Marguerite Yourcenar
Si, como sabemos, sólo una parte del sentido
puede ser vertida en paráfrasis, ello se debe
a que el poeta queda confinado dentro de las
fronteras de la conciencia, más allá de las cuales
las palabras fallan, aunque el sentido permanezca.
T.S. Eliot
Marguerite Crayencour nació en Bruselas el 8 de junio de 1903. Su madre falleció poco después de dar a luz; su padre, un noble francés, la inició en las letras clásicas y estimuló su vocación literaria, incitándola a publicar su primer poema a los dieciséis años; edición que él pagó y ella firmó con el apellido de Yourcenar, anagrama de su nombre real; con este poema, que ella más tarde desechó, comenzó una obra que vendría a ubicarse entre las más sorprendentes de la literatura universal.

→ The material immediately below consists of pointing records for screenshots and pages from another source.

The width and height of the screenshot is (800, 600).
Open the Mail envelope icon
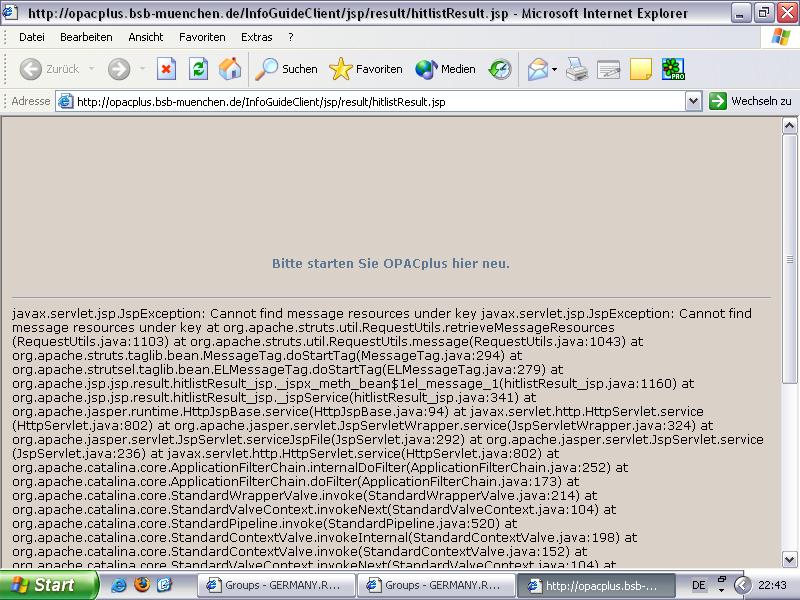537,69
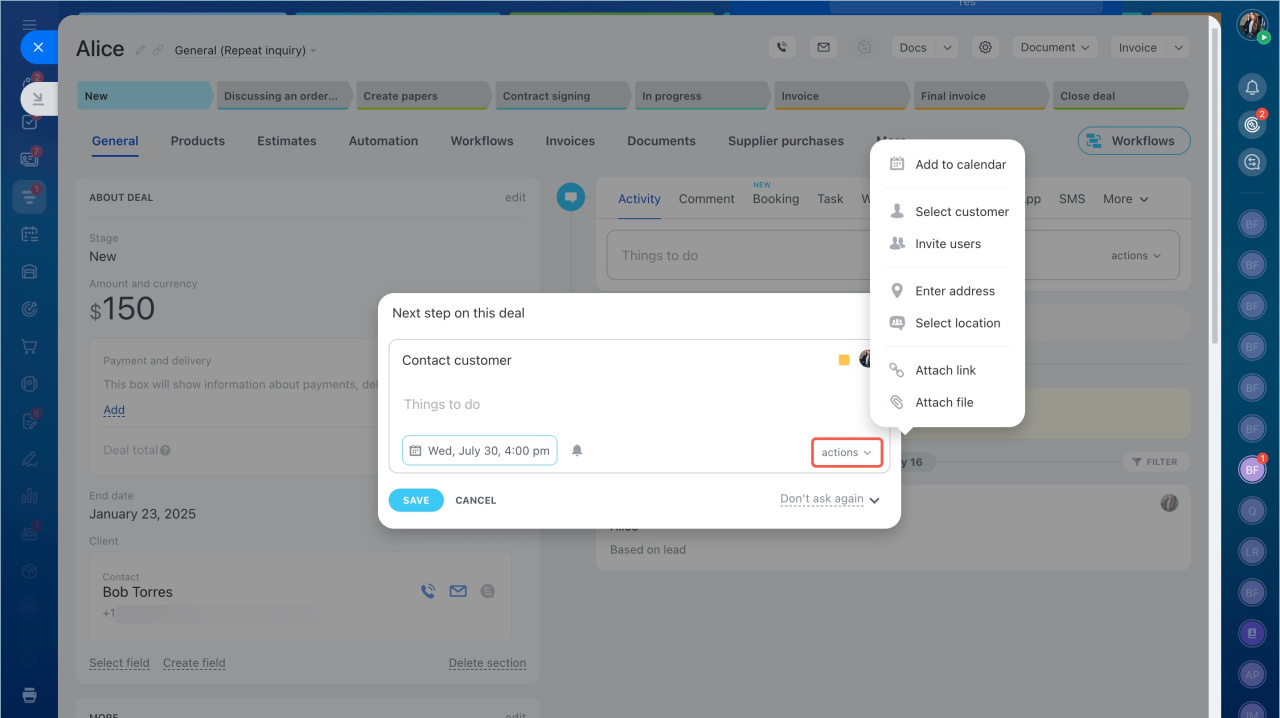Open the settings gear icon
Screen dimensions: 1280x718
(x=986, y=47)
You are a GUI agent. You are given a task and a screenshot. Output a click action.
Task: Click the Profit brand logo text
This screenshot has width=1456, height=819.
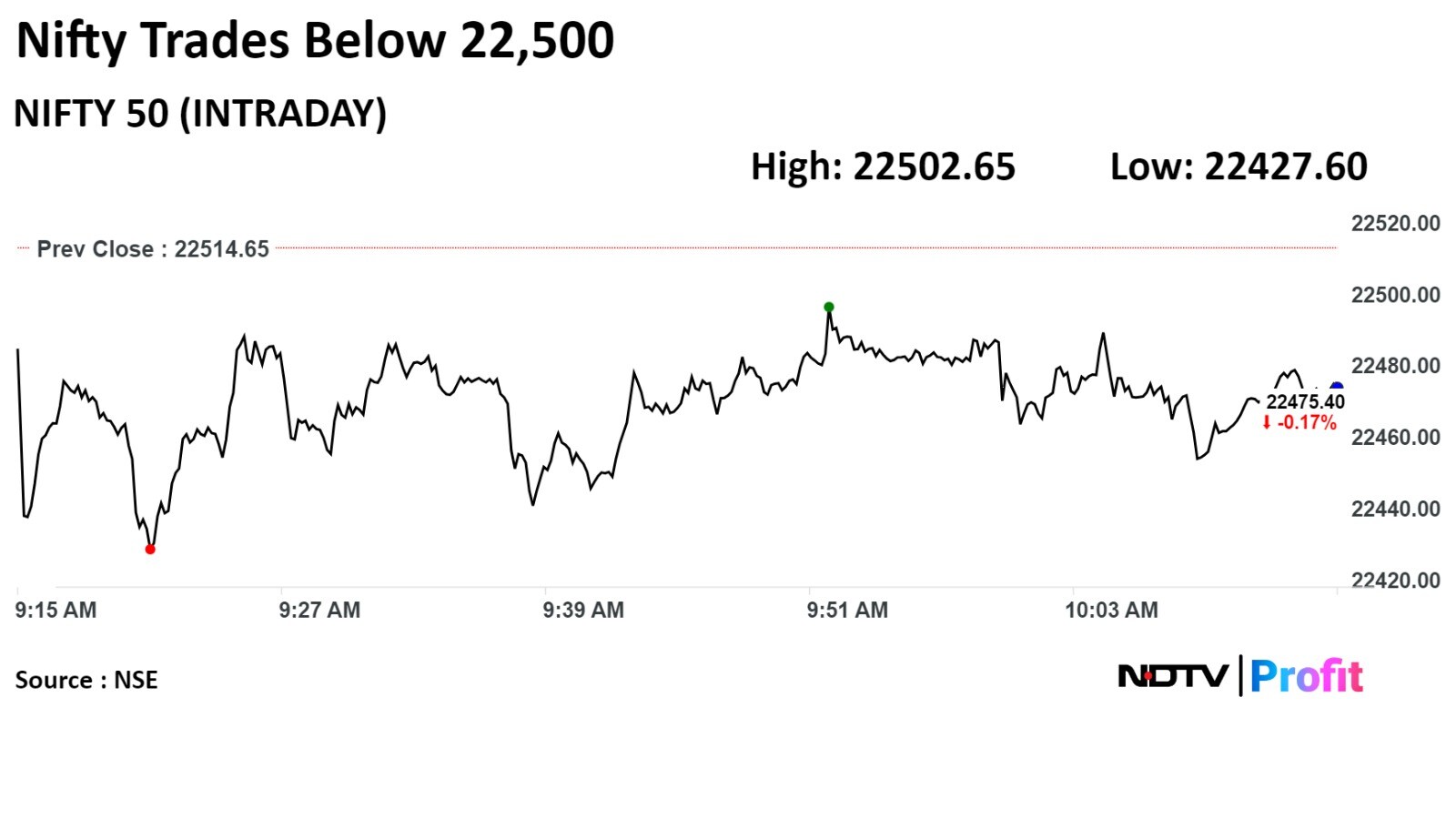click(x=1306, y=676)
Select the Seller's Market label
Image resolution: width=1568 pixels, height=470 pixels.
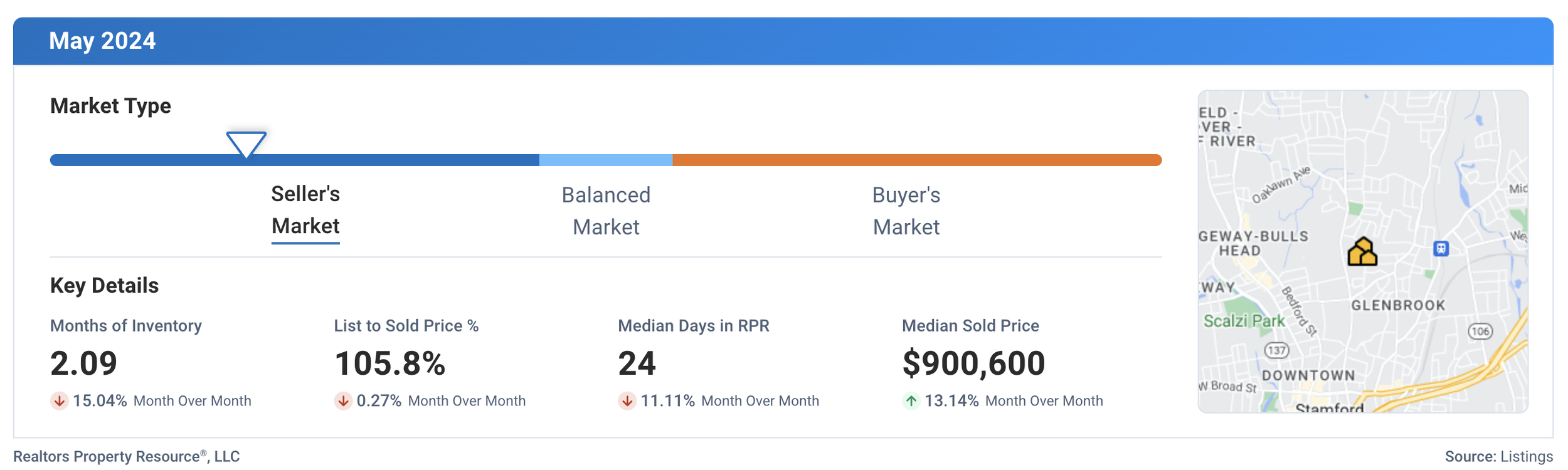point(305,210)
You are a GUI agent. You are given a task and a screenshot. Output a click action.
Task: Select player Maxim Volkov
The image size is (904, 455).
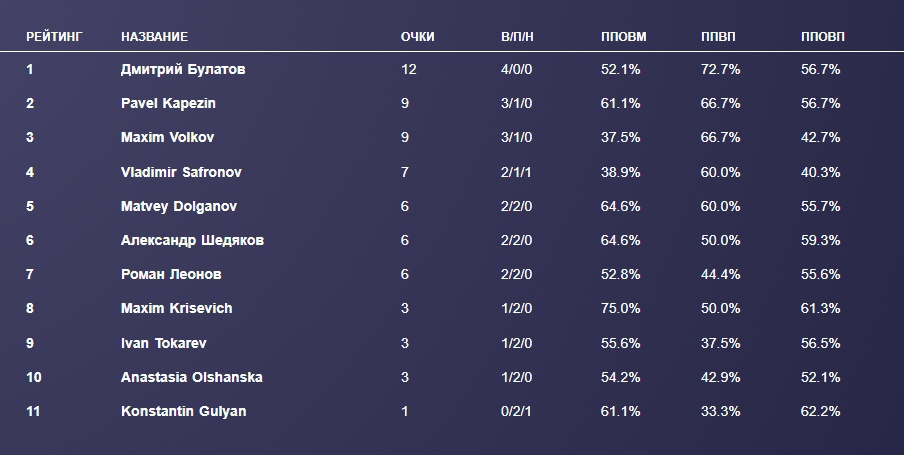[168, 138]
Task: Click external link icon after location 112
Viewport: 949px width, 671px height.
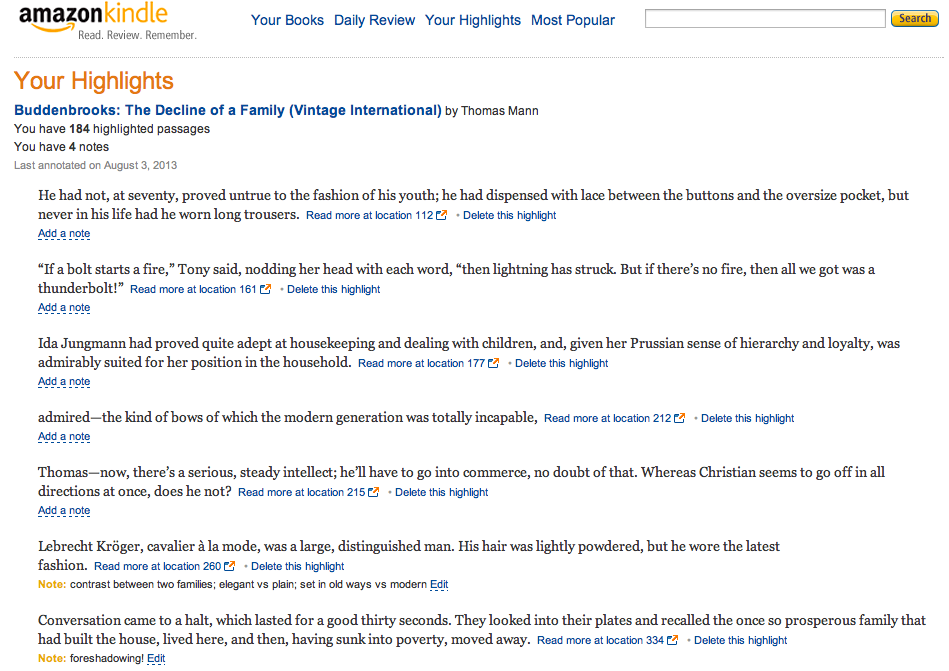Action: [442, 216]
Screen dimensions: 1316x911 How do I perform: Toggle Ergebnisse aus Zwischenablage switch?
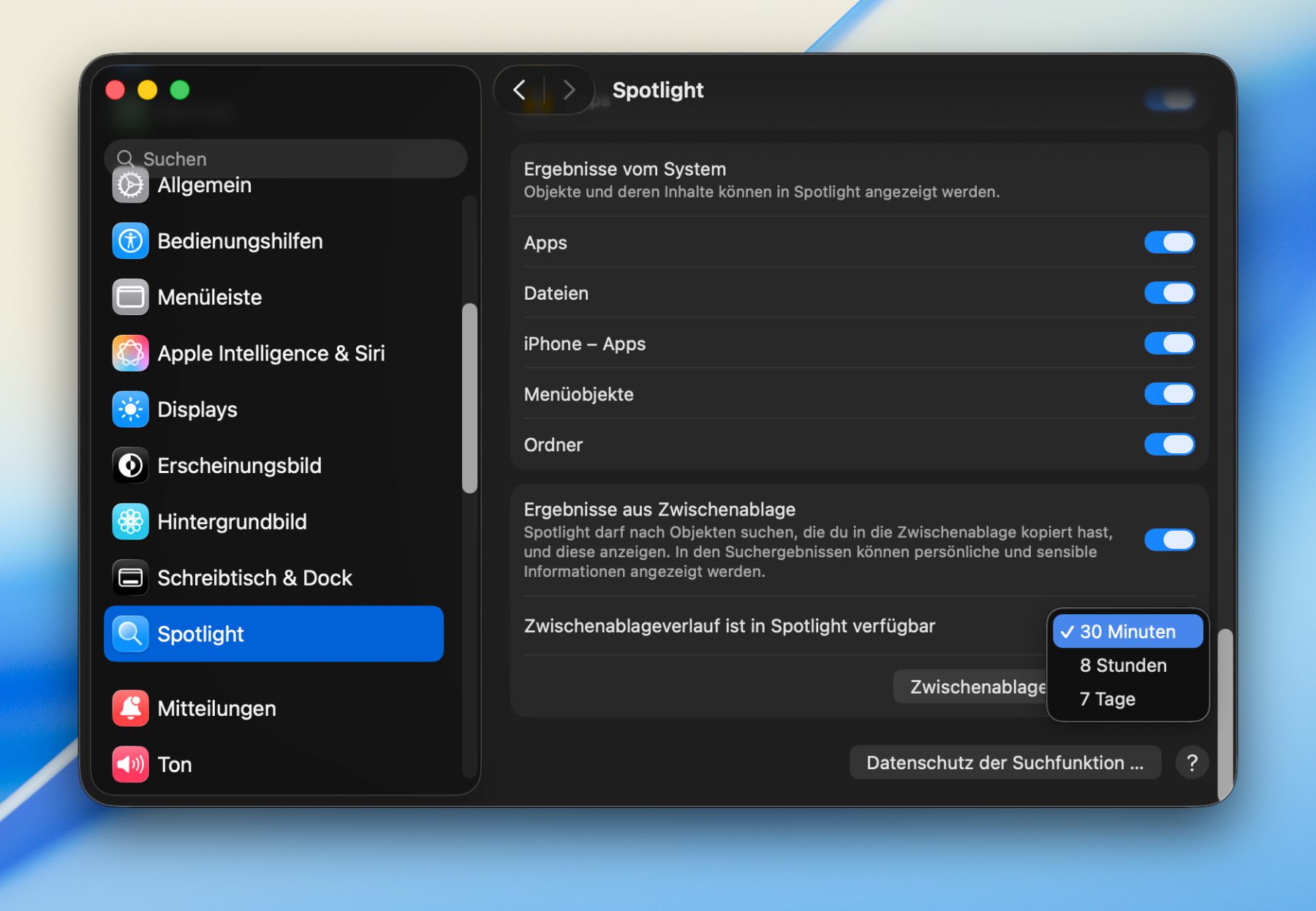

En sus escritos, el mito y la historia se penetran mutuamente para darnos una imagen clara del complejo misterio que entraña el ser humano: vivir para morir y amar lo que nunca nos pertenece. Marguerite Yourcenar nos muestra la trágica y sensual verdad del hombre, dándonos una deslumbrante visión de su grandeza y su miseria, de su belleza y su abyección, sumido en obsesivas interrogantes, acicateado por el contradictorio fuego de la pasión, efímero y eterno como el río griego.
Ya anciana fue invitada a ocupar un asiento en la Academia Francesa —a la que llamaba "club de caballeros"— donde pronunció una alabanza a las piedras y a la búsqueda desinteresada de la verdad, y destacó el valor de la humildad en la persona de Roger Caillois, a quien homenajeaba, precisando: "el secreto en poesía sólo vale cuando permanece oculto por razones profundas, casi involuntarias, no como un procedimiento artificioso para sorprender al lector".
La excelencia de su obra y su vasta erudición son un legado único para la humanidad contemporánea, agobiada por el tedio y la trivialidad, tan ignorante de sí misma como cuando éramos hordas vagando en la desolación. En diciembre de 1987, a los ochenta y cuatro años de edad, murió esta enorme aunque menudita mujer poeta. Durante la última mitad de su vida, dueña de un duro y resplandeciente conocimiento, habitó una casa de sugestivo nombre (Petite Plaisance) en una isla del estado de Maine, al norte de los Estados Unidos, llamada Mounts Deserts. Allí la imagino: iluminada por la aurora boreal, retirada de las modas literarias y la fama, saboreando la pequeña delicia de su soledad en medio de los bosques y las aguas, recordando entre montes sin nadie las frías costas atlánticas de su infancia y las oscuras, azules llamaradas del Mediterráneo que en vida tantas veces recorrió.